Dateline: June 7, in the year of our Lord 2022
Both the Miseducation of America and Battle for the American Mind have popularized the term “Paideia”. Paideia is the centerpiece of classical Christian education. Ephesians 6-- "Fathers, do not provoke your children to anger, but raise them in the fear and admonition of the Lord"-- is speaking of Paideia. Now, your Bible may say "education" or "instruction" or "training", but the older translations are better on this word. They took into account the true meaning of the word Paideia to those who heard it in the 1st century. That's why this is a twin command-- Don't provoke to anger, but do raise them in fear… "Anger", "Fear", "Admonishment"… is this a little too harsh or negative?
When was the last time you heard a sermon on "fear the Lord"? You probably can't recall, but if you had, the sermon probably had phrasing like: "Now, 'fear' here means something like respect" or "'fearing the Lord is old testament language." or "fear can also be translated…" The one thing you almost certainly won't hear is "Our God is a God of Wrath. Jesus didn't come to save us from Satan, He saves us from God's own anger. While we can call God "abba father", we should do so with fear. Our father is Holy and demands the same from us." Jonathan Edwards famously preached this way (Sinners in the Hands of an Angry God), but we've moved on from that old, dusty gospel.

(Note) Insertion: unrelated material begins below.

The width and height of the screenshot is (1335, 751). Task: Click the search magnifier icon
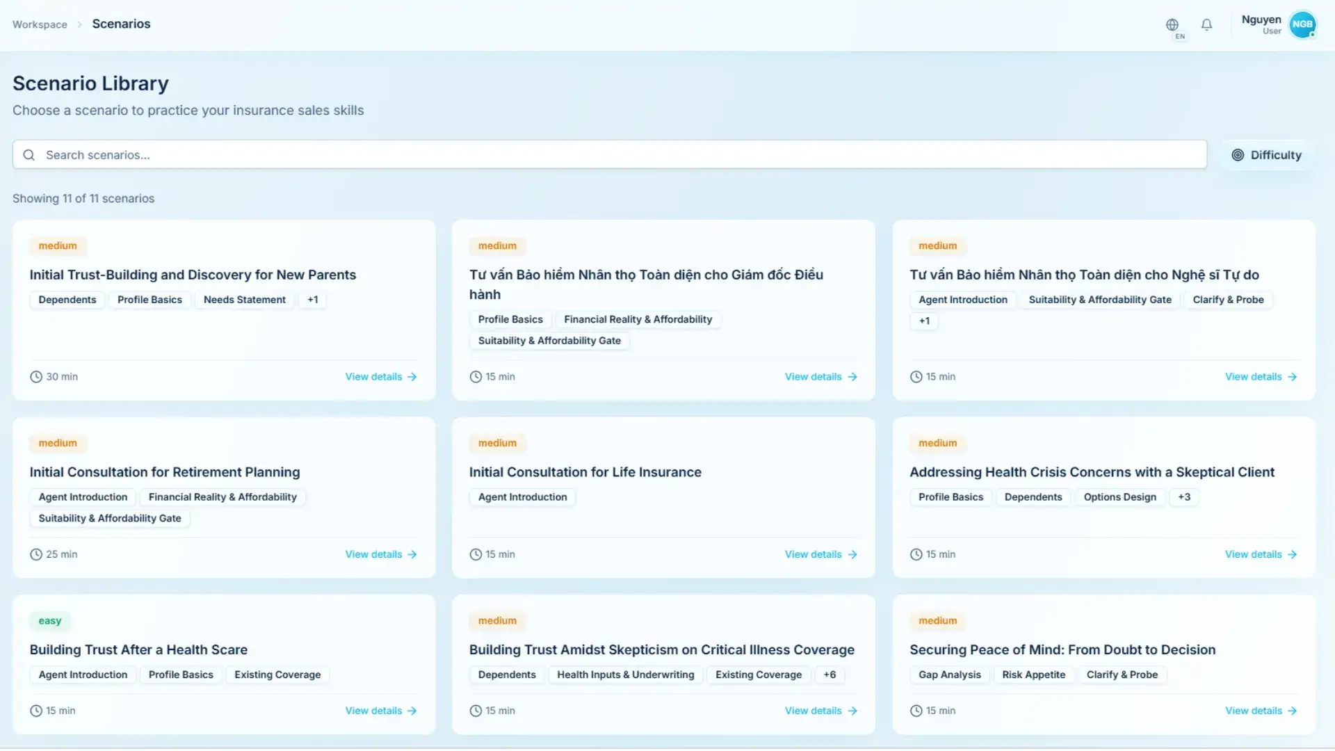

An historical view helps us understand education and this lost vision.
In the first century, the culture spawned philosophers like today's culture spawns tattoos and protestors. Every culture transmits an answer to one important question: How do we know what's true? Today, we have a high trust of science and tend to embrace personal autonomy as a source of truth. In the first century, adherence to one of several truth systems was the order of the day-- especially for educating children. You have to appreciate a culture that valued truth so much, it was the centerpiece of childrearing! Each of these systems provided a context for how one viewed the world. Greeks had long been lovers of various philosophical thought-lines-- epicureans, gnostics, stoics-- and those who never seemed to land their ideas-- the sophists. Of course, Ephesus was a Hellenistic city. But, even for the Hebrews, this Hellenistic philosophy was the water in which they swam, with stoicism as a favored form. And, of course, Hebrews had their own forms with theological differences between Hebrew sects like the Pharisees, Sadducees, or Essenes.

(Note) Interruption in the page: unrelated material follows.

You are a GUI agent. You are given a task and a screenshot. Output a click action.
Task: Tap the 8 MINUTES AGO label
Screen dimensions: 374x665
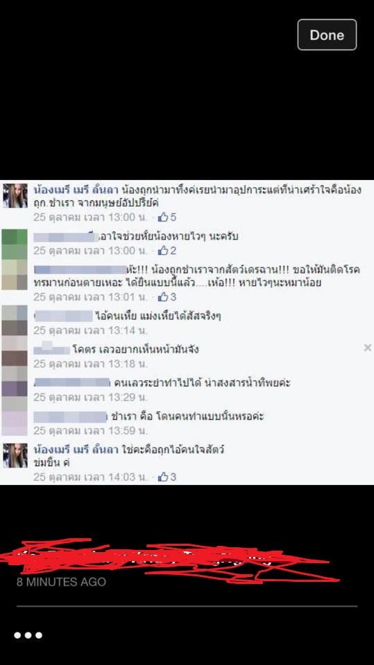[61, 581]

In the 1999 film, The Matrix, a red-pill/blue-pill choice gained so much cultural identification that it has become a meme for the sudden change in perspective, or in how we know what's true. In the film, one pill let you view the world as you had assumed it to be, and the other pill showed you an unknown truth-- that you were living in an illusion. In the first century, the two pills were an Aristotelian pill, which viewed the physical world as the ultimate reality, and the Plato-pill, which saw our physical world as a ghostly illusion. The similarities invoked by Hollywood are probably not accidental. Variations of these pills were in the thought-systems listed in the previous paragraph. Paideia, then, was the "pill" you gave your child through education to align with the prescribed school of thought. It taught children a particular way to discern truth.

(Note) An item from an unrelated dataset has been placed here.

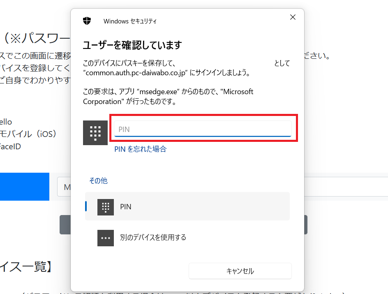Click the background text field starting with M
The width and height of the screenshot is (388, 294).
tap(64, 188)
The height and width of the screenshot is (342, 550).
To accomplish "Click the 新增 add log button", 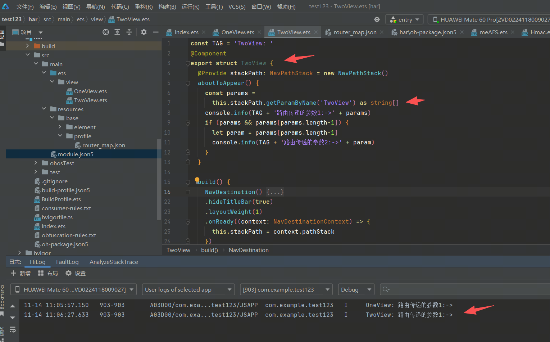I will (21, 273).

To perpetuate these truth systems in their children, fathers often hired Paidagogos-- translated as teachers. These teachers were often slaves, or occasionally among wealthier aristocrats, they were scholars. Their job was to apply strict discipline to young children, assuring that they would practice and think in the tradition of the family (the father) and advance in society. This often involved harsh correction with the rod. Children were expected to think a certain way, and if they didn't, they were provoked-- both through harsh argument and a rod of correction. So, through a fear of their Father (or his designee-teacher), children were taught to accept a truth system.
From this context, Paul changes the game. Rather than make the object of fear the Paidagogos and by extension, the flawed, earthly father, Paul says to raise children with a different kind of paideia-- where the subject of fear is the Lord, and the object of Instruction is the Kingdom of God. As the verse goes on, we can see Paul return to instruction-- as "putting on the full armor of God", reflecting the elements of education: He casts our struggle not against flesh, but against the spiritual evil (you won't get this view in the public school), he begins with truth, continues with goodness (righteousness), and with faith, and, of course, salvation and the word of God. He groups all of these into "The mystery of the gospel" ( v. 19). Education, then, is the enculturation of our children to a "full" understanding of the gospel-- applying it not just to salvation, but to the truth about everything, the essence of goodness, the strengthening of faith, and the study of the word of God, preparing children to fight in a battle of spiritual dimensions, not fleshly ones.
What a prescription! Especially for this cultural moment. How shall we respond to the crazy evil of our day? We should teach our children how to "pollute the shadows" of our times, by rediscovering paideia-- the Christian way to educate.